> **Ketentuan Tugas**
Tolong ketik ulang teks tentang taqlid di bawah, semuanya mulai dari "Hukum Taqlid Dalam" terus sampai ke "aqli maupun naqli.".

> **Teks Sumber**
View Full Version
Selasa, 03 Dec 2024

Bolehkah Muslim Bertaqlid?

 

Oleh : Desti Ritdamaya

 

Kata taqlid tak asing bagi muslim, Karena kata taqlid bagian dari perbendaharaan tsaqafah Islam.  Kata taqlid berasal dari bahasa arab, yaitu qallada-yuqallidu-taqliidun. Secara bahasa makna taqlid  tergantung pada konteksnya. Ada yang bermakna meniru, memakai, mengalungkan dan mengangkat.

 

Syaikh Taqiyuddin An Nabhani dalam kitab Asy-Syakhshiyah Al-Islamiyah jilid 1 halaman 217

menjelaskan makna taqlid secara syar’i yaitu :

الْعَمَلُ بِقَوْلِ الْغَيْرِ مِنْ غَيْرِ حُجَّةٍ مُلْزِمَةٍ

Artinya : Beramal berdasarkan perkataan orang lain tanpa hujjah (dalil) yang mengikat

 

Sikap taqlid sampai detik ini masih menjadi perdebatan di kalangan umat Islam. Ada yang mengatakan haram, mubah bahkan wajib. Pendapat manakah yang benar? Untuk menjawab ini, perlu kiranya memetakan terlebih dahulu terkait ranah pembahasan taqlid, apakah dalam akidah atau syari’at.

 

Hukum Taqlid Dalam Akidah Islam

 

Akidah adalah pemikiran yang menyeluruh tentang alam semesta, manusia dan kehidupan, tentang hal-hal yang ada sebelum kehidupan dunia dan sesudahnya, serta tentang hubungan antara kehidupan dunia dengan kehidupan sebelum dan sesudahnya. Terkait akidah, pembenaran keimanan haruslah dalam taraf yakin (pasti tak ada keraguan sedikit pun) berdasarkan dalil baik aqli maupun naqli.

 

Dalil aqli digunakan dalam permsalahan keimanan yang dapat diindra. Seperti iman pada eksistensi Allah SWT, iman pada al Quran sebagai kalamullah, Muhammad SAW sebagai Rasulullah dan qadha qadar baik buruknya dari Allah SWT. Dalil naqli digunakan dalam permasalahan keimanan yang tak dapat diindra, seperti iman pada malaikat, para Rasul selain Muhammad SAW, kitab suci samawi selain al Quran, syurga neraka dan hal-hal ghaib lainnya.

 

Dalil naqli dalam akidah haruslah bersumber pada dalil yang qath’i baik tsubut (sumber) maupun dalalah (makna). Qath’i tsubut meliputi al Quran dan hadits mutawatir. Qath’i dalalah maksudnya dalil bermakna tunggal tak multimakna (tak mengandung kemungkinan takwil serta tak ada tempat atau peluang untuk memahami makna selain makna yang ditunjukkan teks). Dalil qath’i dalalah tak ada ruang ijtihad dalam memahami maknanya.

> **Baris Ditampilkan**
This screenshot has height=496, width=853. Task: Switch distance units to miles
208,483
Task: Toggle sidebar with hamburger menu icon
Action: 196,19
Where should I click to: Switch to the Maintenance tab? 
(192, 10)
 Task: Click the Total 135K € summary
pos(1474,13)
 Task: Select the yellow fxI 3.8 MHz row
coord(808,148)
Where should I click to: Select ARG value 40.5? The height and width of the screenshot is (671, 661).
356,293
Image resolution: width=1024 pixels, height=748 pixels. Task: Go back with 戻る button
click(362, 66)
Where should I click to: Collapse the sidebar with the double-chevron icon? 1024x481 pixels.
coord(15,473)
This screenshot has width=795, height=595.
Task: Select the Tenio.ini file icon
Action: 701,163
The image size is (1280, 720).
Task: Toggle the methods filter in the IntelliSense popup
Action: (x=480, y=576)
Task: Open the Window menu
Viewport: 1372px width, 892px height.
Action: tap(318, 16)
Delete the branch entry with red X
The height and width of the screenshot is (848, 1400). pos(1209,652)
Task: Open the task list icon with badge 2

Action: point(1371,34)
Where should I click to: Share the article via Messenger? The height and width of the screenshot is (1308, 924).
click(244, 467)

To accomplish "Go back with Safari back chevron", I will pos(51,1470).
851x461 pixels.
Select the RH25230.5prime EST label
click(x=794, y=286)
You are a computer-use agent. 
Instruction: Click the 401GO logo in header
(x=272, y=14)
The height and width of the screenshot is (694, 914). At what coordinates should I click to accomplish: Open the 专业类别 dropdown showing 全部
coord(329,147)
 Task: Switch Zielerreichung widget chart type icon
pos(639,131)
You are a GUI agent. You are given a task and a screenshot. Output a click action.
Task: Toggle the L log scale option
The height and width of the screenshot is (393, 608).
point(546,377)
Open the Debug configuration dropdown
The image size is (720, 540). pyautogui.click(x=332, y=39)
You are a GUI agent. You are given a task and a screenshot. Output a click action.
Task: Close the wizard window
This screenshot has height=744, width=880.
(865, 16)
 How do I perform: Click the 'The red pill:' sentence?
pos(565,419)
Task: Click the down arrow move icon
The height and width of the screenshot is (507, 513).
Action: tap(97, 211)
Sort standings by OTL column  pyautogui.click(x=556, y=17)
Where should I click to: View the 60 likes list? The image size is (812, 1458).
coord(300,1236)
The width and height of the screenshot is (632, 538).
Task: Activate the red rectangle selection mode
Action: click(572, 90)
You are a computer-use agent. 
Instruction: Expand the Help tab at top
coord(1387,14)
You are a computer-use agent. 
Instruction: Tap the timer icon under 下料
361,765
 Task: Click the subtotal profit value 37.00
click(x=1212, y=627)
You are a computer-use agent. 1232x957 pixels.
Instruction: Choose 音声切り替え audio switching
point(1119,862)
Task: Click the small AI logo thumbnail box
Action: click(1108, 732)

> **Hasil Benar**
Hukum Taqlid Dalam Akidah Islam

 

Akidah adalah pemikiran yang menyeluruh tentang alam semesta, manusia dan kehidupan, tentang hal-hal yang ada sebelum kehidupan dunia dan sesudahnya, serta tentang hubungan antara kehidupan dunia dengan kehidupan sebelum dan sesudahnya. Terkait akidah, pembenaran keimanan haruslah dalam taraf yakin (pasti tak ada keraguan sedikit pun) berdasarkan dalil baik aqli maupun naqli.